Docker can't escape all the blame here - its layer caching mechanism is IMHO flawed. It's fine to say that a packaging system should offer reproducibility but Docker's layer caching design assumes that every RUN command produces reproducible results.

You could of course blame users for not making sure that all the commands they use in their Dockerfiles are actually reproducible but many/most examples even in the official documention are clearly not reproducible.
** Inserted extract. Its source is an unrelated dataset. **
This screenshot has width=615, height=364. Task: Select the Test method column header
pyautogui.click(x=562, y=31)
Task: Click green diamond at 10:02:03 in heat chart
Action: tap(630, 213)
Therefore you end up with what is in my opinion a semi-broken system - building images seems to be reproducible (and fast) until you lose your layer cache or you spin up a new CI build agent or a new dev joins the team and tries to build the same image.

Not that I can think of an clean and performant solution to this problem.

We have been working on a simplified container build system which does away with layers altogether. [1]

The use of layers at the build stage adds a lot of needless complexity with very little benefits and users really need to step back and question the value they are getting from the use of layers. [2]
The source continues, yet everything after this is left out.